=== Quoted passage ===

Recently the Labour Government announced that if they win the next election they will force all organisations over 1,000 employees to publicly reveal their gender pay gap. Anyone who fails to comply will be named, shamed and excluded from government contracts. To make things more complex, companies would be forced to reveal the pay gap differences between managerial and non-managerial staff.
This focus on gender pay equality will increase scrutiny on the structure of organisations, putting HR data and analytics in the spotlight.
To get into the detail of this topic, the WGEA Gender Equity Insights 2018 Report is a great source of information. The Workplace Gender Equality Agency (WGEA) Director, Libby Lyons, clearly states what need to be done:
“…organisational gender pay gaps do not close themselves. They must be quantified, understood, acted upon, monitored and taken responsibility for at the most senior levels of our workplaces. Ask for your organisation’s pay equity metrics and make it your business to improve them. Then keep doing it.”
Libby Lyons Director, Workplace Gender Equality Agency
Getting your hands on the right data in a usable and reportable format is relatively easy.
Let’s break the WGEA Director’s instructions into five actionable steps with a couple of suggestions based on workforce modelling tools:
1. Quantify – clean your data and generate a useful, visual report
The first step is to create a report that shows your gender and pay metrics. Avoid doing this in a spreadsheet. It makes the reader do all the heavy lifting in analysing the data. Instead, use an org chart to make the data accessible, visual and easy to review. An added side benefit is managers are quick to clean their HRIS data when they know it’s on show to the Senior Execs.

===

▸ **Instruction A**
Convert the rows below into a JSON list of strings, one string per line, covering every row and skipping blank lines. Leave the pictures out of the list.

=== Data ===

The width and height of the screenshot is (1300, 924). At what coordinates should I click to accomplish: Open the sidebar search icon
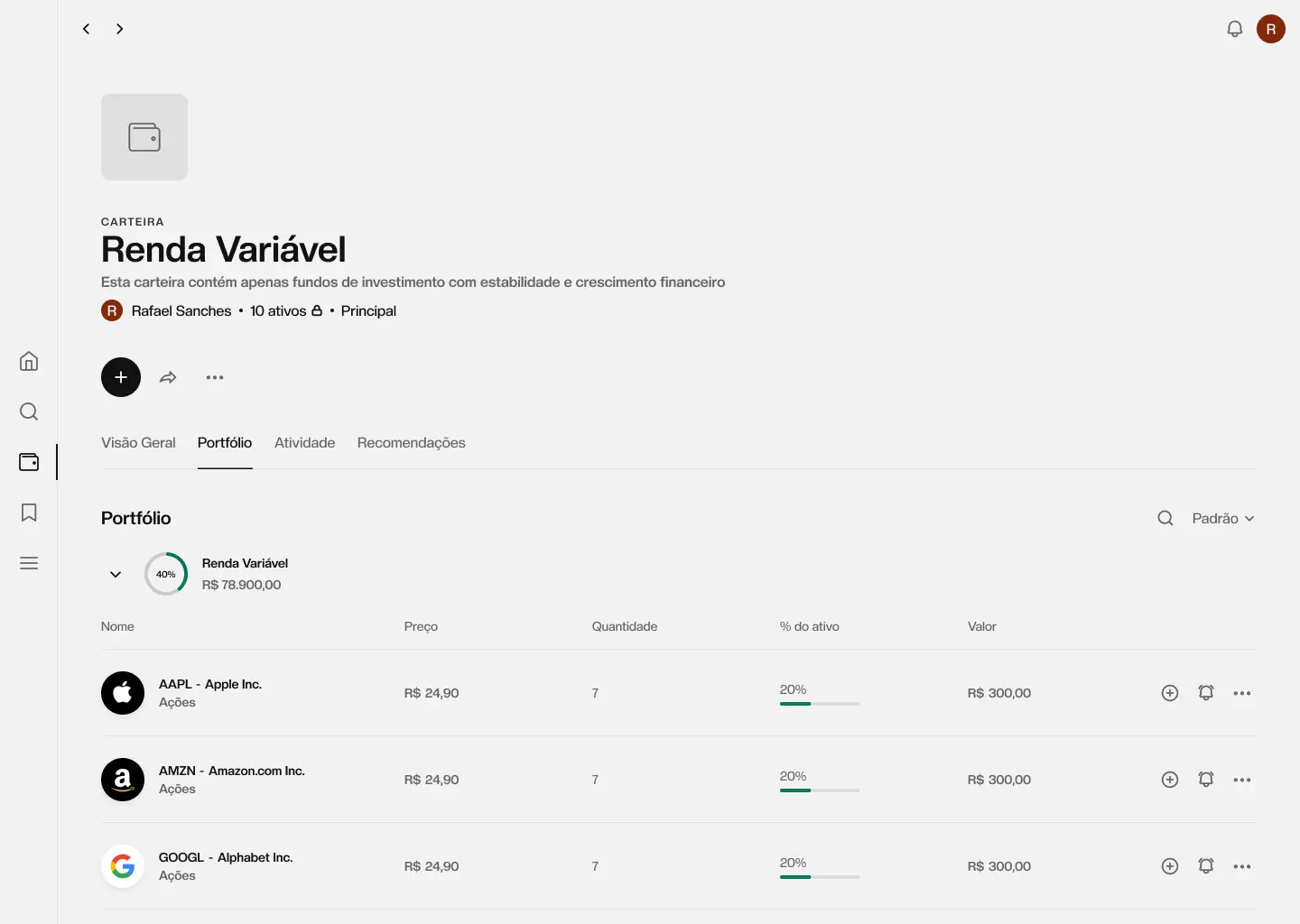(29, 411)
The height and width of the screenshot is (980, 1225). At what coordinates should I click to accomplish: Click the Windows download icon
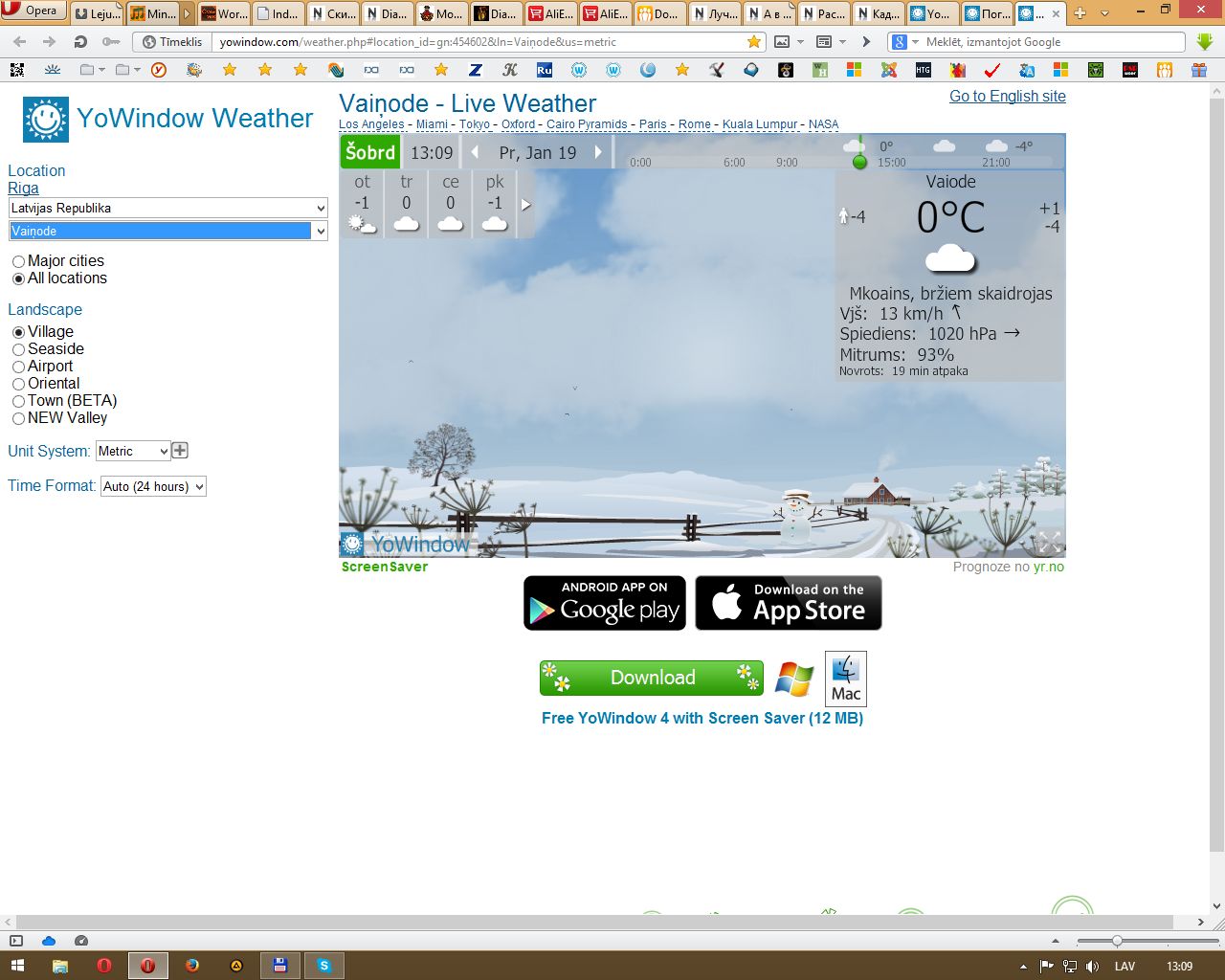793,679

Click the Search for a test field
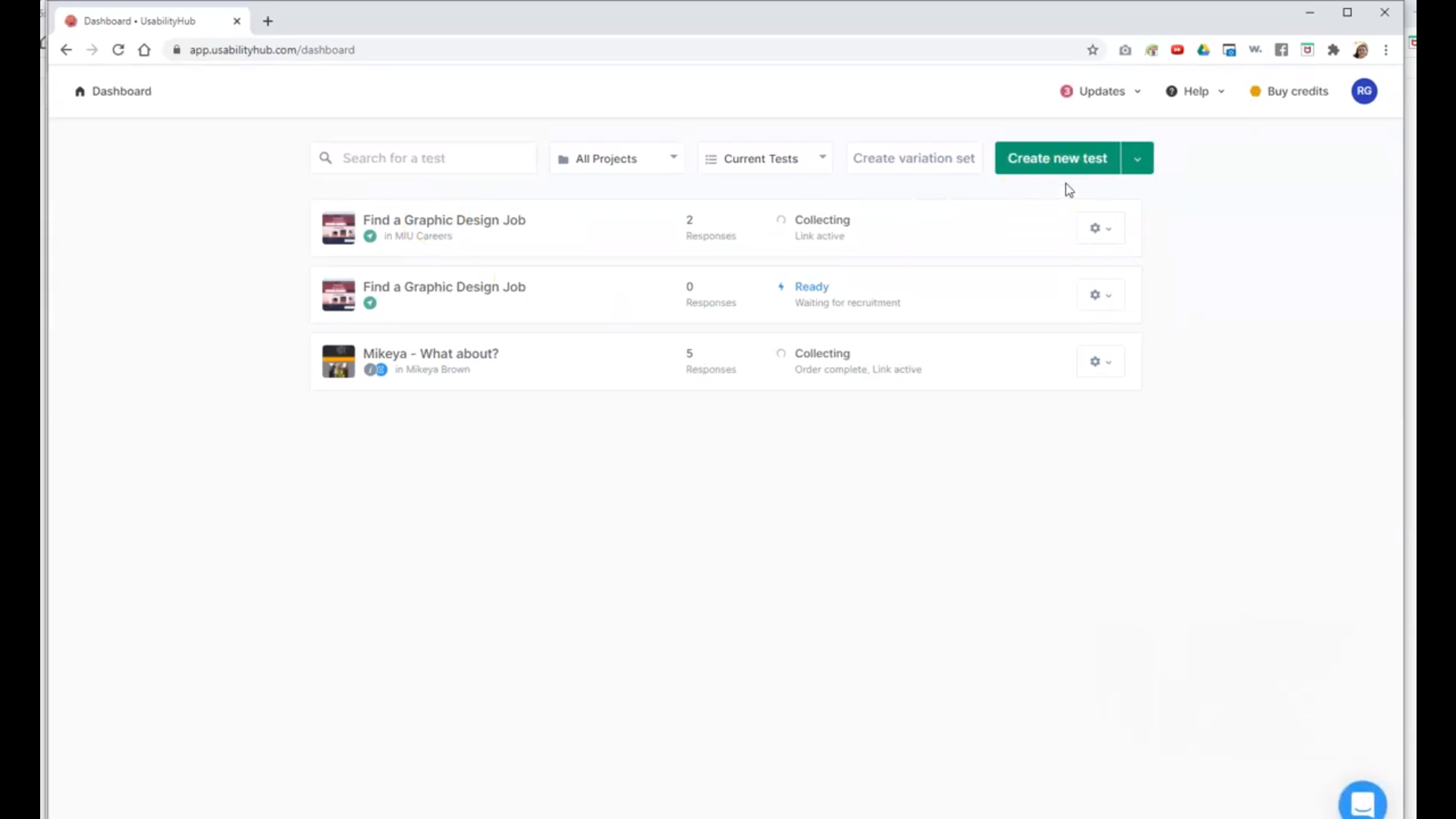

===

▸ **Instruction B**
Answer these questions about the gender pay gap article:
(i) Above what number of employees would organizations be required to reveal their gender pay gap?
(ii) Who is the Director of the Workplace Gender Equality Agency?
(iii) What should be used instead of a spreadsheet to make the gender and pay data accessible?

▸ **Full output A**
[
  "The width and height of the screenshot is (1300, 924). At what coordinates should I click to accomplish: Open the sidebar search icon",
  "(29, 411)",
  "The height and width of the screenshot is (980, 1225). At what coordinates should I click to accomplish: Click the Windows download icon",
  "793,679",
  "Click the Search for a test field"
]

▸ **Full output B**
(i) 1,000 employees
(ii) Libby Lyons
(iii) An org chart